In clinical trials, roughly 70% of patients receiving dry needling for neck pain reported feeling “a great deal better” or “moderately better.” The technique has also shown positive results for low back pain, tennis elbow, heel pain, and knee pain in clinical settings, though the neck pain research is the most thoroughly analyzed to date. Dry needling performed comparably to shockwave therapy and manual therapy, suggesting it’s one effective tool among several rather than a clearly superior option.

Risks and Safety

Serious complications from dry needling are rare. Out of more than 20,000 treatments tracked in one safety study, major adverse events occurred at a rate of less than 0.1%, or roughly 1 in every 1,024 sessions. The most reported major events were prolonged symptom aggravation (six cases), fainting (four cases), forgotten needles (three cases), flu-like symptoms (two cases), and infection (two cases, or 0.009% of treatments).

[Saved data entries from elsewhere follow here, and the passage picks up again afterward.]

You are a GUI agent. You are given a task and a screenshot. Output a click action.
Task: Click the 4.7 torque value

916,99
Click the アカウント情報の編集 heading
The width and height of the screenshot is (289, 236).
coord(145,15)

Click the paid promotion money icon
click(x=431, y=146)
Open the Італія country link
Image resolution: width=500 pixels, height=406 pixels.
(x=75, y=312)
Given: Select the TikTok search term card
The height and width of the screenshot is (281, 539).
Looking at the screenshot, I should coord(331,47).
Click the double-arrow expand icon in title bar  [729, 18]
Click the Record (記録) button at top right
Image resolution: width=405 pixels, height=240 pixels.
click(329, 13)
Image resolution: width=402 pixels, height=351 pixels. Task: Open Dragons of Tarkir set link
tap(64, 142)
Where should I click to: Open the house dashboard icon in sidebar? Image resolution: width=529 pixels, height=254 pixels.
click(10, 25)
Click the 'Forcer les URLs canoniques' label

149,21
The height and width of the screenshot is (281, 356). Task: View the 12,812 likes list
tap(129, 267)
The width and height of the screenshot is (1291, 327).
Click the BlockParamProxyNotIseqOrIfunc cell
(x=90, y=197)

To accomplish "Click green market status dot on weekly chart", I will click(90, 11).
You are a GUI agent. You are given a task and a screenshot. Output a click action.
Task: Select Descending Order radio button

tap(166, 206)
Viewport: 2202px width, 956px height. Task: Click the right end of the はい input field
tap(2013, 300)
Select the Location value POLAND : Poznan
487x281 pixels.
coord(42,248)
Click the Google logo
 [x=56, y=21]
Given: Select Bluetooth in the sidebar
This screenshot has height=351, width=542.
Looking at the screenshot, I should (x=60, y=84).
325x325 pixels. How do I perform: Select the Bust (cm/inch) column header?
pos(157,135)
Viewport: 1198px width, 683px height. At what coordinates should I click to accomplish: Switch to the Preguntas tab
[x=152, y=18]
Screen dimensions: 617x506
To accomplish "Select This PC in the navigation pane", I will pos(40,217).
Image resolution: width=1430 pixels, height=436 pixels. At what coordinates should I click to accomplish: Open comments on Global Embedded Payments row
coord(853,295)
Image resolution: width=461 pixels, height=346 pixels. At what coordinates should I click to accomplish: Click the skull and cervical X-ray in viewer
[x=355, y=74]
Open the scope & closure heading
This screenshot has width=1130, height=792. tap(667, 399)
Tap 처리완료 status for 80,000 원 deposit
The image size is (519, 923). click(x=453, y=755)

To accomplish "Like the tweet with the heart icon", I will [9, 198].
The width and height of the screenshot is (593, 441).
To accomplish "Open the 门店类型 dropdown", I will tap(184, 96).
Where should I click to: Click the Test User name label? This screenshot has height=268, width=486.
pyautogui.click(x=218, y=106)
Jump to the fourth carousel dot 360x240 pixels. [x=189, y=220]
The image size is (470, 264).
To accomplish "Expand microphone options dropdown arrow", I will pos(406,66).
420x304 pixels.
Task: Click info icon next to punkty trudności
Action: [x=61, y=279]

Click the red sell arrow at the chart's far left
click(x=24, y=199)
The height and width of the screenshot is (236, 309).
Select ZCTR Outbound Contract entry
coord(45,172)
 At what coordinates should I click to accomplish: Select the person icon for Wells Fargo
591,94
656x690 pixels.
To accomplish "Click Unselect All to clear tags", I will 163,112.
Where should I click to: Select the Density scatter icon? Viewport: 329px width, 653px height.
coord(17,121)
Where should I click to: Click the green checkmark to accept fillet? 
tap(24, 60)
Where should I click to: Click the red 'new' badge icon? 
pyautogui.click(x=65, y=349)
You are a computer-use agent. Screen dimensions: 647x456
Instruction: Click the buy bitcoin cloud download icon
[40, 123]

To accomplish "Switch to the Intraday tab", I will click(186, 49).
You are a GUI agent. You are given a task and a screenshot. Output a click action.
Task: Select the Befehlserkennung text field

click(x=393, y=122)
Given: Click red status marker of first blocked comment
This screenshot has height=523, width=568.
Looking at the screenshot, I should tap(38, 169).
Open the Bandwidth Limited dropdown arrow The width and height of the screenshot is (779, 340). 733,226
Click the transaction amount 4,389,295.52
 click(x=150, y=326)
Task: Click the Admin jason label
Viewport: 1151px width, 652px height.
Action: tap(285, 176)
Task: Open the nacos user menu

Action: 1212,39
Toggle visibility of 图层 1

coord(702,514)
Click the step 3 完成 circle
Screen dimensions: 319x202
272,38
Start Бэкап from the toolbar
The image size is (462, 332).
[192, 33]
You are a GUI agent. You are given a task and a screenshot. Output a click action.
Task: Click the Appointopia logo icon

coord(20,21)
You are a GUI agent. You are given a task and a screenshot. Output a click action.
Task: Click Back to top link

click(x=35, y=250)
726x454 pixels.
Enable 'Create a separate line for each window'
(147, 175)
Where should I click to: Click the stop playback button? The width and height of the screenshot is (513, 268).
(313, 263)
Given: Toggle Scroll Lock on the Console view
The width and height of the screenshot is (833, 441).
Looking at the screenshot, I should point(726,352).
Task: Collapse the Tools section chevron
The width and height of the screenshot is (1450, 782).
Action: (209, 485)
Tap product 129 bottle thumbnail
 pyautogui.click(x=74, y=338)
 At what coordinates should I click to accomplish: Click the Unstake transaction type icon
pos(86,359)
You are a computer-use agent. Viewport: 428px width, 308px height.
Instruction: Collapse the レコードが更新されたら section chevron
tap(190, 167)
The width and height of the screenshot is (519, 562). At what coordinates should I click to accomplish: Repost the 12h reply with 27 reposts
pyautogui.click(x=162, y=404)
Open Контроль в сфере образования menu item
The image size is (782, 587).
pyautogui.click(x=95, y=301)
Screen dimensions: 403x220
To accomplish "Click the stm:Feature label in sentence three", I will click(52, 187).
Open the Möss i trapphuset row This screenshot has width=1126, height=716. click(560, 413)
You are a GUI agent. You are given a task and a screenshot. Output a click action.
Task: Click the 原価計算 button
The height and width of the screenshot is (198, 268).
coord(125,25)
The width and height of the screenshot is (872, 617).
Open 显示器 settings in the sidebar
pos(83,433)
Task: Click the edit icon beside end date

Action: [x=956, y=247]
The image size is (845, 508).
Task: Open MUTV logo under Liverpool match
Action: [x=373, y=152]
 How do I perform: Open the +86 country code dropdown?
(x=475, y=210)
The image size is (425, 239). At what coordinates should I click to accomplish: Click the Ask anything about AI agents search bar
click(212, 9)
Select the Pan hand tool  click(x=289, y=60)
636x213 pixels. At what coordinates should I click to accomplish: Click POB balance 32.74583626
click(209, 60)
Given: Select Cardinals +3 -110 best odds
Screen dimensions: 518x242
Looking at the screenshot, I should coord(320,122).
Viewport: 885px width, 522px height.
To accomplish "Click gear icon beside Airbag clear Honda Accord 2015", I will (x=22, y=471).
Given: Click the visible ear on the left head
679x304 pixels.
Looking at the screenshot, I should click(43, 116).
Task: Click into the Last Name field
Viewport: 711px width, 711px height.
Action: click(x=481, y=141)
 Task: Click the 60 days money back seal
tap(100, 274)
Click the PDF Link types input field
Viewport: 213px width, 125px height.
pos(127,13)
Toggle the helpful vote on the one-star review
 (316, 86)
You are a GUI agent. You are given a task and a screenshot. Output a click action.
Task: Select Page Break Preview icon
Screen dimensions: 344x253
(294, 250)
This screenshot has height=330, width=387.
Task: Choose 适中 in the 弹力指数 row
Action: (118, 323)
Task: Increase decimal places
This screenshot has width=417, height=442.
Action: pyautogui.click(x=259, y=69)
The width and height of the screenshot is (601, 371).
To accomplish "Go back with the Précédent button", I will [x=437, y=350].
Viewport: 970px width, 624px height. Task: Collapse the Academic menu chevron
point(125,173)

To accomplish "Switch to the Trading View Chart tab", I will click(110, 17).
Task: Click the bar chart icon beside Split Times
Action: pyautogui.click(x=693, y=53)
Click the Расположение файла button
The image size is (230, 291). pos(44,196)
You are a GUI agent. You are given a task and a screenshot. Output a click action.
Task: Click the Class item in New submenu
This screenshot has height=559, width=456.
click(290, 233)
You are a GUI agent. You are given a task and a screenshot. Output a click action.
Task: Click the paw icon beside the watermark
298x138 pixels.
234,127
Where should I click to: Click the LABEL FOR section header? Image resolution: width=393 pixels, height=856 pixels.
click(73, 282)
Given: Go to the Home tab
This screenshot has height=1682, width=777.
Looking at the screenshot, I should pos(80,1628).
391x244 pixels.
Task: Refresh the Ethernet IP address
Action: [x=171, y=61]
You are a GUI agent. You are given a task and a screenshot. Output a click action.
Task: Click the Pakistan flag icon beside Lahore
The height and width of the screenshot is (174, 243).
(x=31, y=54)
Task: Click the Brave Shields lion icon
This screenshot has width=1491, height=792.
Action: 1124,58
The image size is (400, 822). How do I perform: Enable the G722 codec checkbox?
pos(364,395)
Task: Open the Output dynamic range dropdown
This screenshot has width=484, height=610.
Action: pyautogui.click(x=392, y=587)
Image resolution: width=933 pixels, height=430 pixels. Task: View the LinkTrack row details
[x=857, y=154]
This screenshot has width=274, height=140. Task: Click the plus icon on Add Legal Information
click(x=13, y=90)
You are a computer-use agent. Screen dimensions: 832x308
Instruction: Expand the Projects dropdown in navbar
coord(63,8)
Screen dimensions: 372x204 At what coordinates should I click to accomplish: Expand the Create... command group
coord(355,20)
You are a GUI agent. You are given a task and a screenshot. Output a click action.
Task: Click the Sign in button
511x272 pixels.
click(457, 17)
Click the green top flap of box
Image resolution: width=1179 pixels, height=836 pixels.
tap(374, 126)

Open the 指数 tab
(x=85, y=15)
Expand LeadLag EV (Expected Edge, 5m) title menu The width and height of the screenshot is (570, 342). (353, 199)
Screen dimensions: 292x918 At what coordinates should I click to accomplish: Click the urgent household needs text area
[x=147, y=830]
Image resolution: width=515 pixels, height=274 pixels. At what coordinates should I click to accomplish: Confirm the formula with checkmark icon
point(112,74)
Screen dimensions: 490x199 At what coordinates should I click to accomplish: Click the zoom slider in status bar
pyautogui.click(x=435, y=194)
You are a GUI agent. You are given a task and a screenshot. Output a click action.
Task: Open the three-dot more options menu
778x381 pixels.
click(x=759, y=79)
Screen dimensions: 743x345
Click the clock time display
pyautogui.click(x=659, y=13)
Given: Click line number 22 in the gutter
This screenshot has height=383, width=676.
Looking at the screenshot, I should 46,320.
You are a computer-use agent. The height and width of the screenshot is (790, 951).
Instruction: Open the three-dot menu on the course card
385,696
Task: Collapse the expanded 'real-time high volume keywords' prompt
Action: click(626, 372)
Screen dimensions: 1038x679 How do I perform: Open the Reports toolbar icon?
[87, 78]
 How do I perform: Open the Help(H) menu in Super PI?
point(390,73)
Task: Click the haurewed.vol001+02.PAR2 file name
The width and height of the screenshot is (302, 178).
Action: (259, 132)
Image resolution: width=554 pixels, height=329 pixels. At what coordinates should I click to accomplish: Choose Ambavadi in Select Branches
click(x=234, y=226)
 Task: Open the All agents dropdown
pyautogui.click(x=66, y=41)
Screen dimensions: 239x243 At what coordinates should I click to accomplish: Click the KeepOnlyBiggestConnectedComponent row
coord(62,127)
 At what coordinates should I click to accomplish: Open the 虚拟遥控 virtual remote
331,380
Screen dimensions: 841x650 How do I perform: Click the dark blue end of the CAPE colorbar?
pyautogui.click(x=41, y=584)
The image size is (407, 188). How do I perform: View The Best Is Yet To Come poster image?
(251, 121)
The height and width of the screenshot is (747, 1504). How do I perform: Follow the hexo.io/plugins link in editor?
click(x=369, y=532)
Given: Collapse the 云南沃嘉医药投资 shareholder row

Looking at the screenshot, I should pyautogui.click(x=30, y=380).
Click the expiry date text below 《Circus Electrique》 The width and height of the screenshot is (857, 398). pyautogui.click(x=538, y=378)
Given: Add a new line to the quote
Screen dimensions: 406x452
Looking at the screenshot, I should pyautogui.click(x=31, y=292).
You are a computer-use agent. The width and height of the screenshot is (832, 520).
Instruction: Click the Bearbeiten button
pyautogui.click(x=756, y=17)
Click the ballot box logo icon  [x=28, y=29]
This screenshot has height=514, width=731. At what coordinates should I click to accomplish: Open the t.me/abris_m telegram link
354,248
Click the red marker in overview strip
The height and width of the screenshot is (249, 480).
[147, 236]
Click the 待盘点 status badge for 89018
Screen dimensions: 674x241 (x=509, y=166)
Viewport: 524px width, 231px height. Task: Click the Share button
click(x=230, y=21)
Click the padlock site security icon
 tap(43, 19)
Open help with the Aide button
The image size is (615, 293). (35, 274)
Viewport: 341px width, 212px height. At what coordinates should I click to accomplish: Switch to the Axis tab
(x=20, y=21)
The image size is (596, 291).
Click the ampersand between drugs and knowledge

Pneumothorax (a punctured lung) is the most discussed serious risk, though it was not reported in that dataset. It’s a concern specifically when needling muscles over the rib cage, such as the upper trapezius, scalenes, or rhomboids. Practitioners trained in dry needling learn specific angle and depth guidelines for these higher-risk areas. Nerve injury is another theoretical risk, particularly around the neck and shoulder, but reported cases are extremely uncommon.

Who Should Not Have Dry Needling

Several conditions make dry needling inadvisable. It is not recommended for children under 12. People with needle phobia, active infections (local or systemic), bleeding disorders, vascular conditions like varicose veins in the treatment area, compromised immune systems, or significant swelling at the target site should avoid the procedure. Dry needling is also avoided during the first trimester of pregnancy. If you have a cognitive impairment that would make it difficult to communicate pain or discomfort during treatment, practitioners will typically choose other techniques.

How Dry Needling Differs From Acupuncture

Both techniques use the same type of needle: a thin, solid, stainless-steel filament that’s far smaller than anything used for injections. The difference is in the reasoning behind where the needles go. Acupuncture places needles along meridian lines based on traditional Chinese medicine theory, aiming to restore energy balance throughout the body. Dry needling places needles based on Western anatomy, targeting specific muscles, nerves, and joints identified through physical examination. A dry needling practitioner is looking for a palpable trigger point and trying to produce a local twitch response in that tissue. An acupuncturist may place needles in locations far from the site of pain.

Who Performs Dry Needling

In the United States, dry needling is most commonly performed by physical therapists, though regulations vary by state. Some states allow chiropractors, athletic trainers, or physicians to perform it as well, while a handful of states don’t permit physical therapists to do it at all. Certification courses are typically structured as intensive two-day programs requiring at least six months of clinical experience as a licensed practitioner before enrollment. These courses cover anatomy review, needle technique, safety protocols, and supervised hands-on practice.

The relatively short certification process compared to acupuncture (which requires a master’s degree and thousands of clinical hours) is a point of debate between professions. However, physical therapists bring existing expertise in musculoskeletal anatomy and movement assessment that forms the foundation for safe needle placement. When choosing a practitioner, verify they’ve completed a recognized dry needling certification and ask how frequently they perform the technique in practice.